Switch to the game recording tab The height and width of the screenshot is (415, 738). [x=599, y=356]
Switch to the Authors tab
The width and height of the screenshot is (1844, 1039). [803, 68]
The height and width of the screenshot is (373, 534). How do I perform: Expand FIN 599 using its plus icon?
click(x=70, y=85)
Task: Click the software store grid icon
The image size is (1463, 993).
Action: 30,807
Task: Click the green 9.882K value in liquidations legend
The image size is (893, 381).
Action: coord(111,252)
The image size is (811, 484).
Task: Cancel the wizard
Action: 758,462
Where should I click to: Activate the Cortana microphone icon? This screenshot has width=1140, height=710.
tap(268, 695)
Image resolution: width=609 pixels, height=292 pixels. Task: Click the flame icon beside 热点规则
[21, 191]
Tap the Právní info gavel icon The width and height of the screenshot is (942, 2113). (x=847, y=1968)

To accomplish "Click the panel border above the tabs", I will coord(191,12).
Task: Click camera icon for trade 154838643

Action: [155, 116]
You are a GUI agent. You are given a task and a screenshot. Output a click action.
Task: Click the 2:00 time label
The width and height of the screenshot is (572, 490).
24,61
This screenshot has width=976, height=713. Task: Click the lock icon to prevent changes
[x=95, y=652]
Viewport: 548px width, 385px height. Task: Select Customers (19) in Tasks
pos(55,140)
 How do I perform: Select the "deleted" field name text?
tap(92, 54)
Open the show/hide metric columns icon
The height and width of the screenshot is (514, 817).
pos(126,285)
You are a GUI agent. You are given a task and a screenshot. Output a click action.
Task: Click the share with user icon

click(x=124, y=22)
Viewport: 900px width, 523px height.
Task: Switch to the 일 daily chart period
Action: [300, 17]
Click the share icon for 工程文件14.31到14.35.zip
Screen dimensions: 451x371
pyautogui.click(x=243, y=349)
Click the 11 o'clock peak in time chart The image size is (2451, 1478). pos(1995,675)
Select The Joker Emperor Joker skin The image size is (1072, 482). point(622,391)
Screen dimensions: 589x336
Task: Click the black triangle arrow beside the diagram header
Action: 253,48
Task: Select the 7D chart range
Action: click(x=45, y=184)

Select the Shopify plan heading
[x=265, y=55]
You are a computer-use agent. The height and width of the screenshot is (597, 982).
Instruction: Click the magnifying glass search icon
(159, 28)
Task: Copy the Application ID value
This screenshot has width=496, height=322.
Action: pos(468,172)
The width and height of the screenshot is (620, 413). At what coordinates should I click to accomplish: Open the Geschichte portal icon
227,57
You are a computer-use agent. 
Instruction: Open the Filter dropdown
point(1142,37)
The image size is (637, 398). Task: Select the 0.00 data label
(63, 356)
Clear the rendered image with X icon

Given task » Copy out every one of the entries above, line for line, with no changes.

Solution to the exercise »
Switch to the game recording tab The height and width of the screenshot is (415, 738). [x=599, y=356]
Switch to the Authors tab
The width and height of the screenshot is (1844, 1039). [803, 68]
The height and width of the screenshot is (373, 534). How do I perform: Expand FIN 599 using its plus icon?
click(x=70, y=85)
Task: Click the software store grid icon
The image size is (1463, 993).
Action: 30,807
Task: Click the green 9.882K value in liquidations legend
The image size is (893, 381).
Action: coord(111,252)
The image size is (811, 484).
Task: Cancel the wizard
Action: 758,462
Where should I click to: Activate the Cortana microphone icon? This screenshot has width=1140, height=710.
tap(268, 695)
Image resolution: width=609 pixels, height=292 pixels. Task: Click the flame icon beside 热点规则
[21, 191]
Tap the Právní info gavel icon The width and height of the screenshot is (942, 2113). (x=847, y=1968)

To accomplish "Click the panel border above the tabs", I will coord(191,12).
Task: Click camera icon for trade 154838643

Action: [155, 116]
You are a GUI agent. You are given a task and a screenshot. Output a click action.
Task: Click the 2:00 time label
The width and height of the screenshot is (572, 490).
24,61
This screenshot has width=976, height=713. Task: Click the lock icon to prevent changes
[x=95, y=652]
Viewport: 548px width, 385px height. Task: Select Customers (19) in Tasks
pos(55,140)
 How do I perform: Select the "deleted" field name text?
tap(92, 54)
Open the show/hide metric columns icon
The height and width of the screenshot is (514, 817).
pos(126,285)
You are a GUI agent. You are given a task and a screenshot. Output a click action.
Task: Click the share with user icon

click(x=124, y=22)
Viewport: 900px width, 523px height.
Task: Switch to the 일 daily chart period
Action: [300, 17]
Click the share icon for 工程文件14.31到14.35.zip
Screen dimensions: 451x371
pyautogui.click(x=243, y=349)
Click the 11 o'clock peak in time chart The image size is (2451, 1478). pos(1995,675)
Select The Joker Emperor Joker skin The image size is (1072, 482). point(622,391)
Screen dimensions: 589x336
Task: Click the black triangle arrow beside the diagram header
Action: 253,48
Task: Select the 7D chart range
Action: click(x=45, y=184)

Select the Shopify plan heading
[x=265, y=55]
You are a computer-use agent. The height and width of the screenshot is (597, 982).
Instruction: Click the magnifying glass search icon
(159, 28)
Task: Copy the Application ID value
This screenshot has width=496, height=322.
Action: pos(468,172)
The width and height of the screenshot is (620, 413). At what coordinates should I click to accomplish: Open the Geschichte portal icon
227,57
You are a computer-use agent. 
Instruction: Open the Filter dropdown
point(1142,37)
The image size is (637, 398). Task: Select the 0.00 data label
(63, 356)
Clear the rendered image with X icon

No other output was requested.